*DATASET ENTRIES:*
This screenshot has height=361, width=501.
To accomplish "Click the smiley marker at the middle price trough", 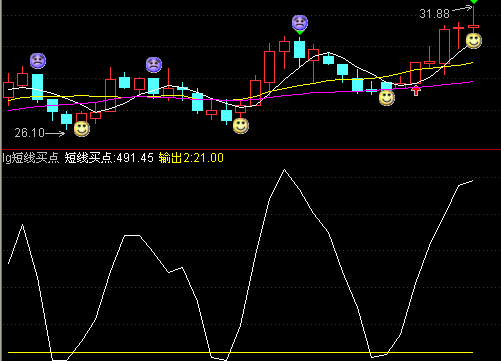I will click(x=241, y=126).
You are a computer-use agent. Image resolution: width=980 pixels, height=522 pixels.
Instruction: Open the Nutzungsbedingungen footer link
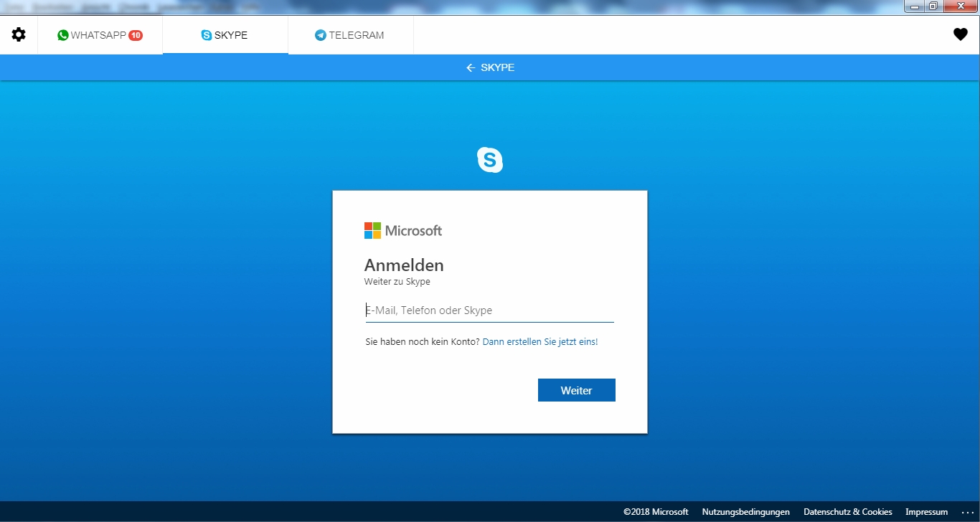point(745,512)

*WHAT THIS TASK INVOLVES:*
Locate "You are a computer-use" in the listing above, then print exactly the lines from that line through the final one, omitting all pictures.

*TASK ANSWER:*
You are a computer-use agent. Image resolution: width=980 pixels, height=522 pixels.
Instruction: Open the Nutzungsbedingungen footer link
point(745,512)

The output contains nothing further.